— Start of SOURCE EXCERPT —

CWE-838: Inappropriate Encoding for Output Context

Inappropriate handling of an encoding from untrusted sources or unexpected encoding can lead to unexpected values, data loss, or become the root cause of an attack.

Mixed encoding can lead to unexpected results and become a root cause for attacks as showcased in CWE-180: Incorrect behavior order: Validate before Canonicalize and CWE-175: Improper Handling of Mixed Encoding. This rule showcases capturing the root cause by untrusted source its original binary without compromising the logging system for forensics.

[!CAUTION] Processing any type of forensic data requires an environment that is sealed off to an extent that prevents any exploit from reaching other systems, including hardware!

Non-Compliant Code Example - Forensic logging

The noncompliant01.py code trying to process data that contains a byte outside the valid range of UTF-8 encoding, resulting in unexpected behavior.

noncompliant01.py:

# SPDX-FileCopyrightText: OpenSSF project contributors
# SPDX-License-Identifier: MIT
"""Non-compliant Code Example"""


def report_record_attack(stream: bytearray):
    print("important text:", stream.decode("utf-8"))


#####################
# attempting to exploit above code example
#####################
payload = bytearray("user: 毛泽东先生 attempted a directory traversal".encode("utf-8"))
# Introducing an error in the encoded text, a byte
payload[3] = 128
report_record_attack(payload)

Trying to decode the modified encoded text in UTF-8 will result in the following exception:

UnicodeDecodeError: 'utf-8' codec can't decode byte 0x80 in position 3: invalid start byte

Python is expected to use the UTF-8 charset by default, which is backward compatible with ASCII Python docs - unicode. Depending on the Python installation it may also be configured with any other encoding. It is recommended to always stick to UTF-8 inside your program and do not bend the configuration of the OS Batchelder 2022.

— End of SOURCE EXCERPT —
— Start of RECORDS FOR THIS TASK —

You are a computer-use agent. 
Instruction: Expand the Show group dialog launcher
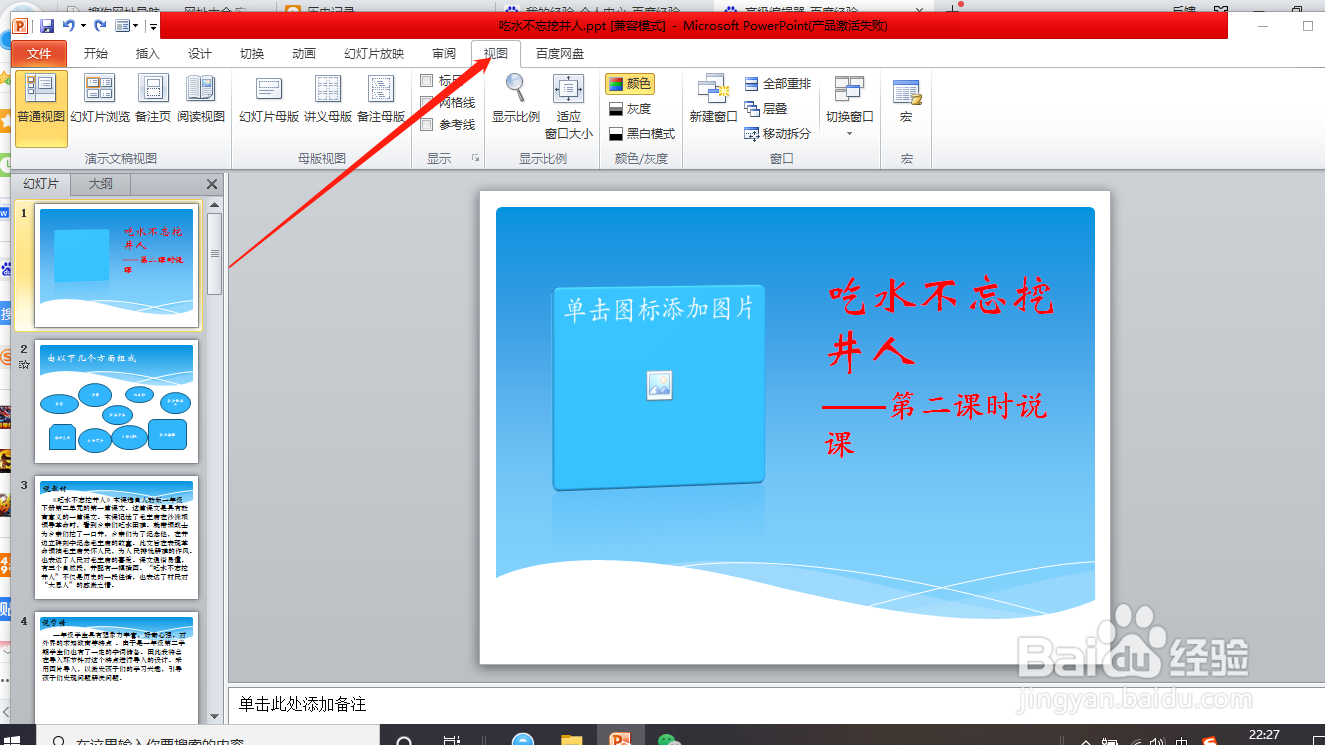point(476,158)
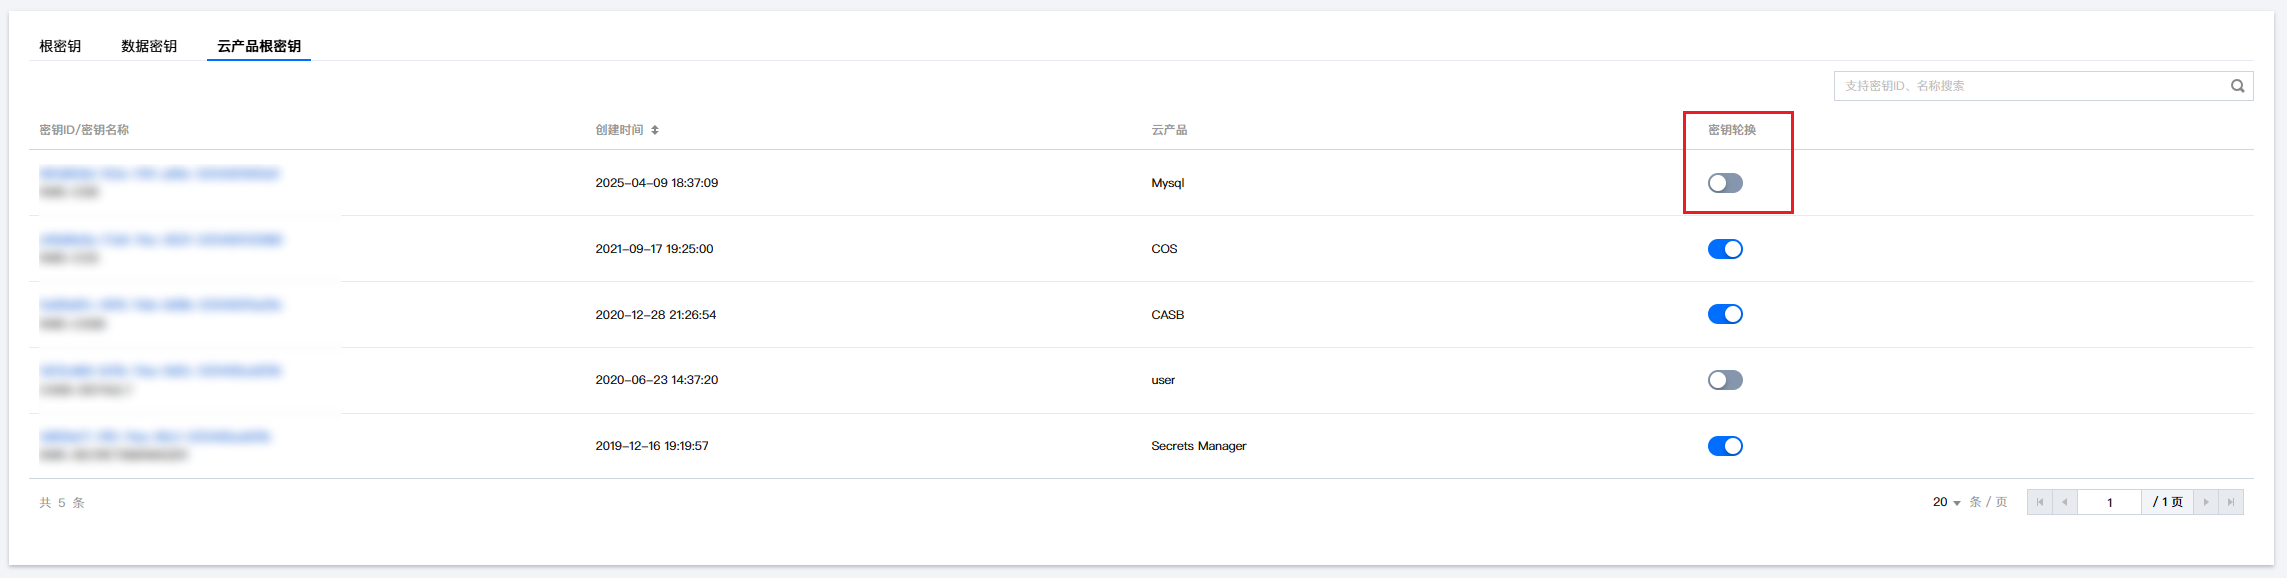
Task: Turn off CASB key rotation switch
Action: click(1725, 314)
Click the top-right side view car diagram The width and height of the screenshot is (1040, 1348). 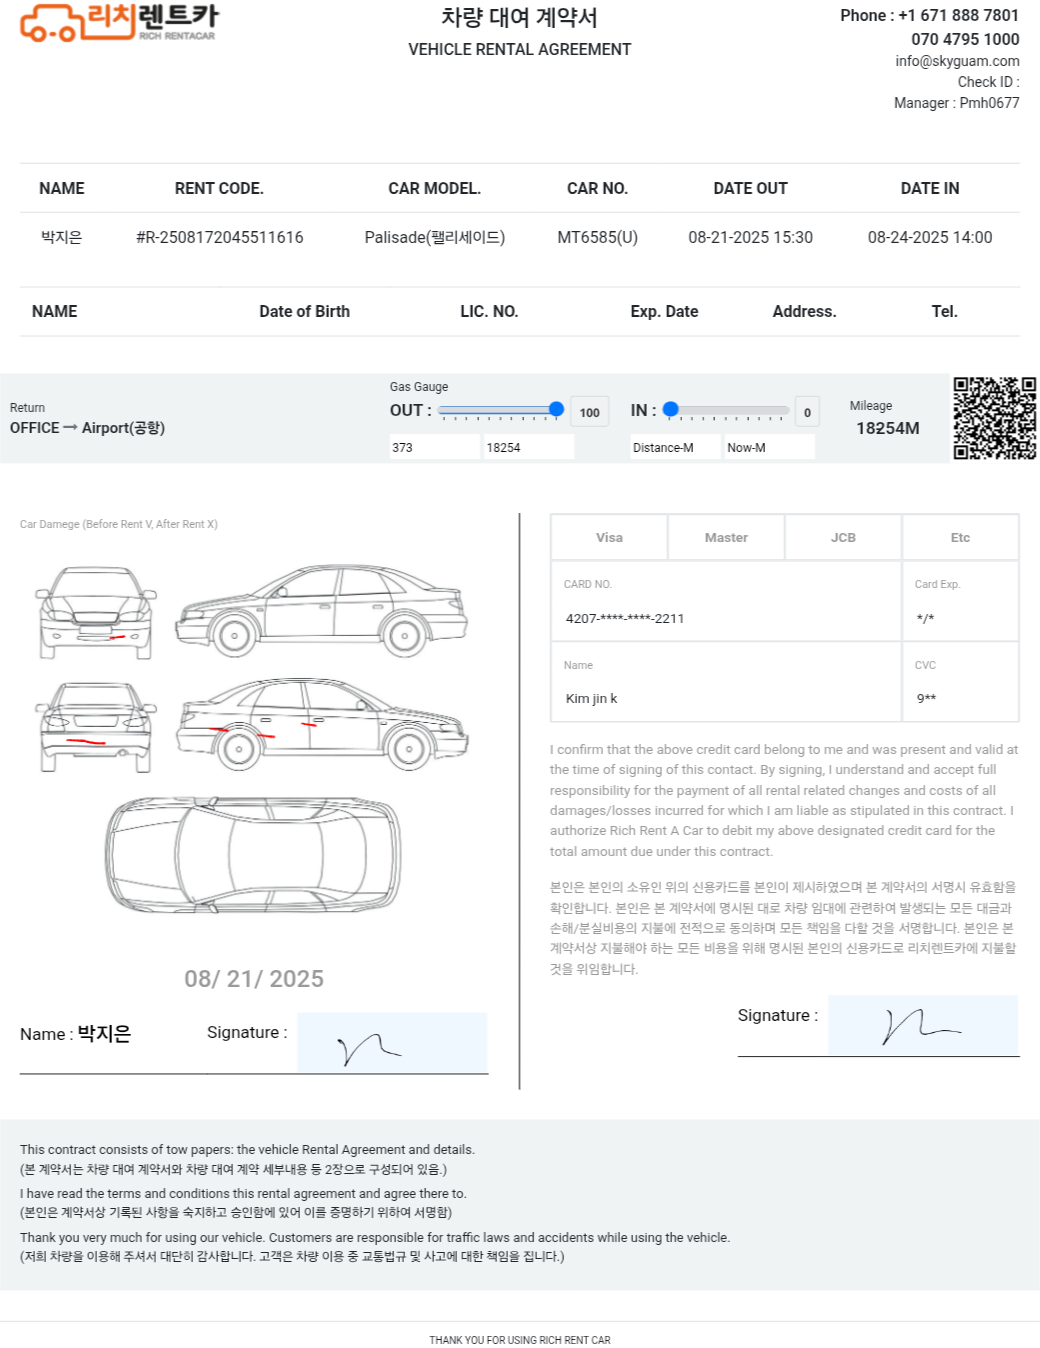pos(321,610)
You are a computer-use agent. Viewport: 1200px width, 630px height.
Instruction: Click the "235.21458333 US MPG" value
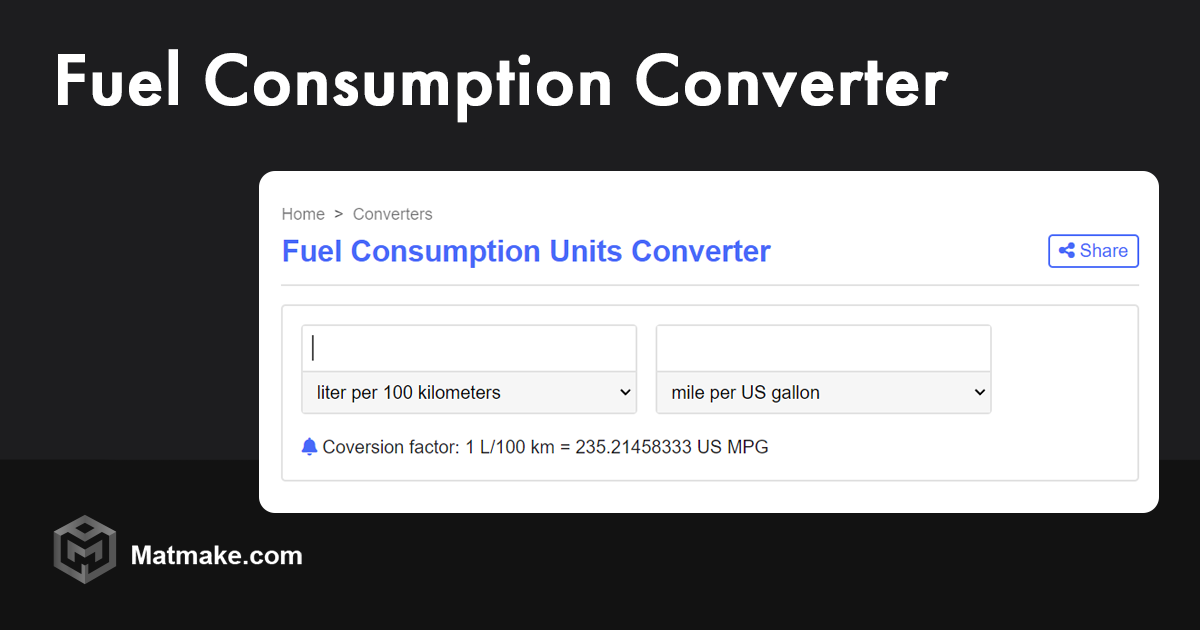[672, 447]
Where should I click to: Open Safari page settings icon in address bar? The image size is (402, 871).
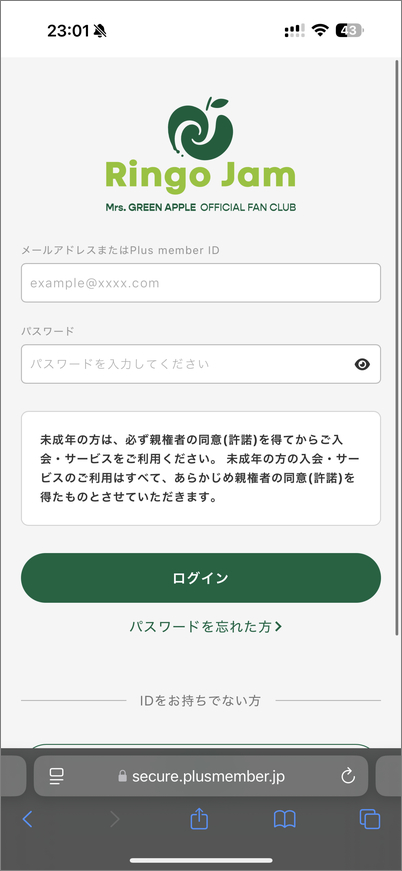point(56,776)
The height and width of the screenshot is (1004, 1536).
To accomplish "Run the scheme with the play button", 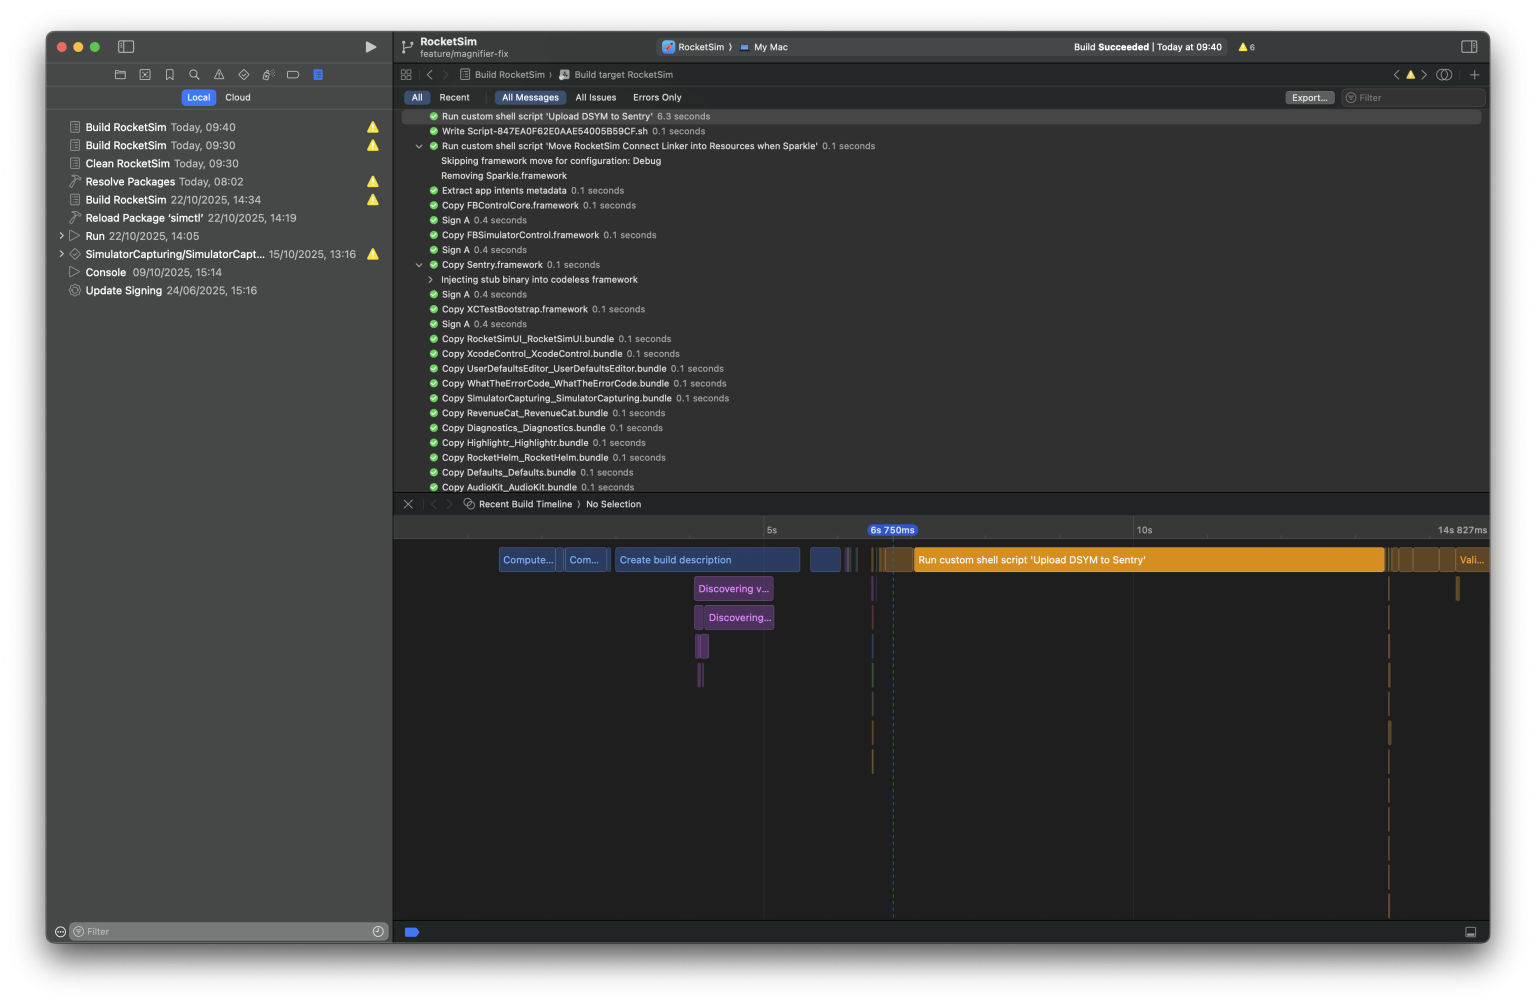I will tap(371, 46).
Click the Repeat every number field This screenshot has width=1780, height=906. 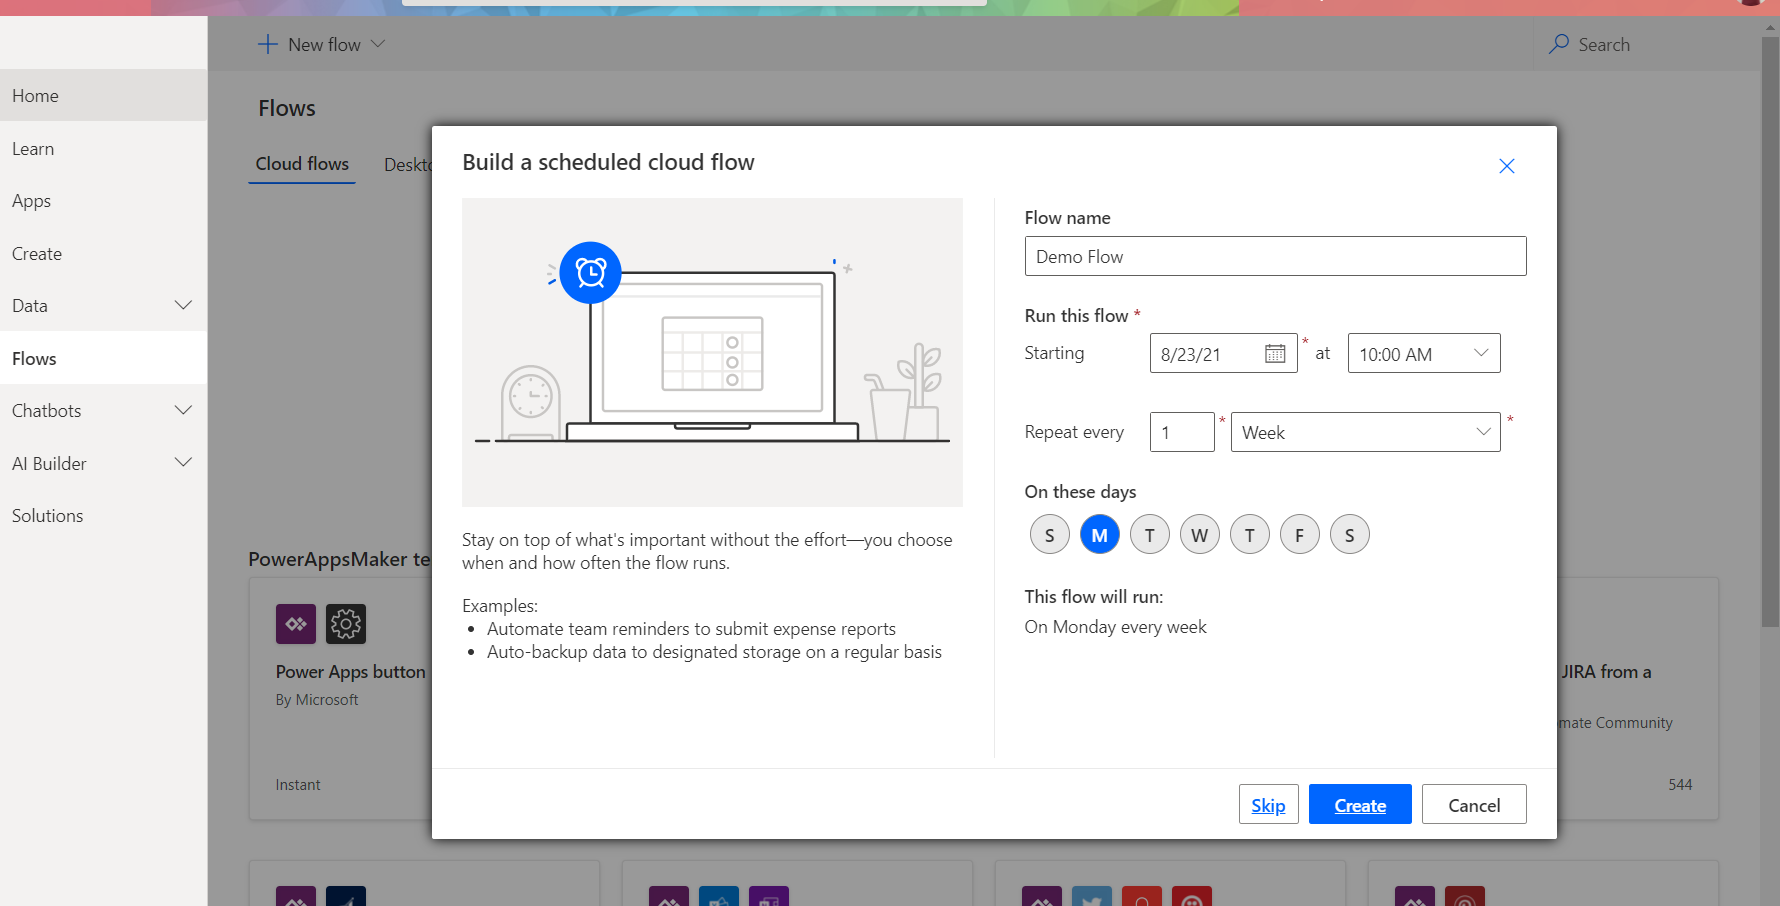click(1181, 433)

— End of RECORDS FOR THIS TASK —

REQUIREMENTS
• a. List every CWE identifier that appears in the text on inappropriate output encoding.
• b. Rewrite the records from their start up to and including the line with "Action: click(1725, 314)", replacing "Instruction" with "Goal" and keeping everything else the same. Leave the pictures out.

RESPONSES IN ORDER
• a.
CWE-838
CWE-180
CWE-175

• b.
You are a computer-use agent. 
Goal: Expand the Show group dialog launcher
point(476,158)
Task: Turn off CASB key rotation switch
Action: click(1725, 314)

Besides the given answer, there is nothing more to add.